O envolvimento alternado e simultâneo com a amável Sandra (Vinessa Shaw) e com a conturbada Michelle (Gwyneth Paltrow) é exposto em mais uma narrativa exemplar de James Gray. Quem conhece os filmes anteriores do cineasta (Fuga para Odessa, 1994; Caminho sem Volta, 2000; e o mais recente Os Donos da Noite, de 2007) pode estranhar, a princípio, que este não apresente mais um roteiro com personagens masculinos nas fronteiras da ilegalidade, envolvendo crimes e/ou policiais; mas logo pode-se perceber que o que importava nos outros filmes também está aqui: a tensão entre o núcleo familiar e um de seus membros, tensão que já ficava explícita no personagem que o mesmo Joaquin Phoenix criou no filme de dois anos atrás.
Neste Two Lovers, os pais tocam um negócio familiar (uma lavanderia) e pretendem uma fusão com o negócio similar de outra família da mesma origem (judaica) e o casamento do filho com Sandra, que é filha do futuro sócio, viria a calhar. Mas Leonard é instável e impulsivo, sendo visto logo na primeira cena do filme pulando de uma ponte na água, tentando suicídio - e logo se arrependendo.
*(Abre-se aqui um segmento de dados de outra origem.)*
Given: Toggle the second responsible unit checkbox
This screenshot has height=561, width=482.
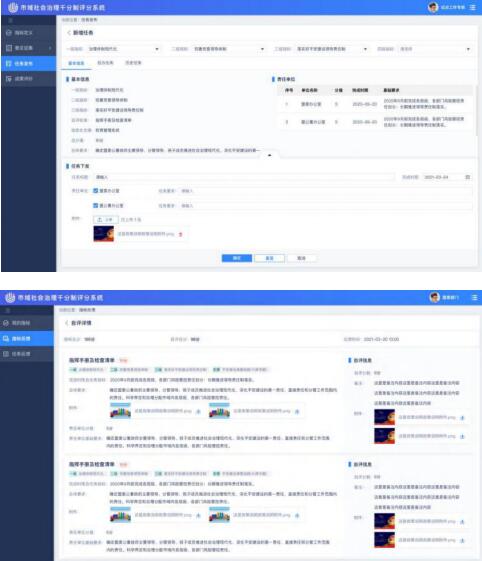Looking at the screenshot, I should pyautogui.click(x=96, y=205).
A maternal e delicada Sandra pode ser uma ótima companheira para ele, mas sua atração mais intensa é pela vizinha Michelle, confusa e capaz de envolvê-lo em assuntos íntimos, deixando-o no frustrante papel de “amigo” e confidente. Muitos já viram suas expectativas amorosas chocarem-se com a proposta feminina de “amizade” e nada mais, o que é bem constrangedor e desconfortável para o já nem tão jovem (mas parecendo sempre um adolescente volúvel) Leonard.
O roteiro tem inspiração em um conto de Dostoievski que não vale a pena citar, pois quem conhecer esta história ficará sabendo da evolução do enredo neste filme, que se não chegar a ser tão desesperadamente “dostoievskiano”, não deixa de transmitir o clima doceamargo da ficção literária. Narrado de forma elegante, sem preciosismos formais, mas com extrema sensibilidade na construção das imagens, o diretor recorre a freqüentes planos fechados sobre o rosto de Joaquin Phoenix - que também usa do corpo para dizer muito do que cala. Sua interpretação pode ser chamada de “visceral”, sem jamais cair no exagero ou caricatura.
Todo o filme revela extremo respeito pelas inadequações dos personagens que podem estar fazendo outros sofrerem (como Michelle faz com Leonard e ele pode estar fazendo com seus pais e com Sandra), mas jamais são vistos como intencionalmente "malvados", e sim, como gente comum, capazes de grandes desencontros com eles mesmos e com os demais. Sintonizadas com este enfoque de neutralidade que não julga nem condena os desacertos humanos, Gwyneth Paltrow, Vinessa Shaw e Isabella Rossellini (como a mãe) têm participações precisas, assim como os demais atores em papéis menores. Talvez apenas Elias Koteas escape um pouco dessa linha e traga um certo peso ao namorado casado de Michelle. Não se pode deixar de ressaltar que esta é certamente a melhor interpretação de Gwyneth Paltrow, bem acima de suas limitações habituais.
Ainda a destacar a edição igualmente precisa, a fotografia adequada ao clima geral, além da trilha sonora, jamais interferente ou excessiva, sendo que em uma cena de lanchonete podemos escutar ao longe Amália Rodrigues cantando Estranha Forma de Vida. Estranha? Tão estranha como banal e corriqueira pode ser a divisão entre dois objetos de afeto, duas formas de gostar: uma delas apaixonada e idealizada, outra, terna e quase racional. Qualquer escolha pode deixar Leonard longe do que sua mãe diz que deseja para ele: a tal felicidade...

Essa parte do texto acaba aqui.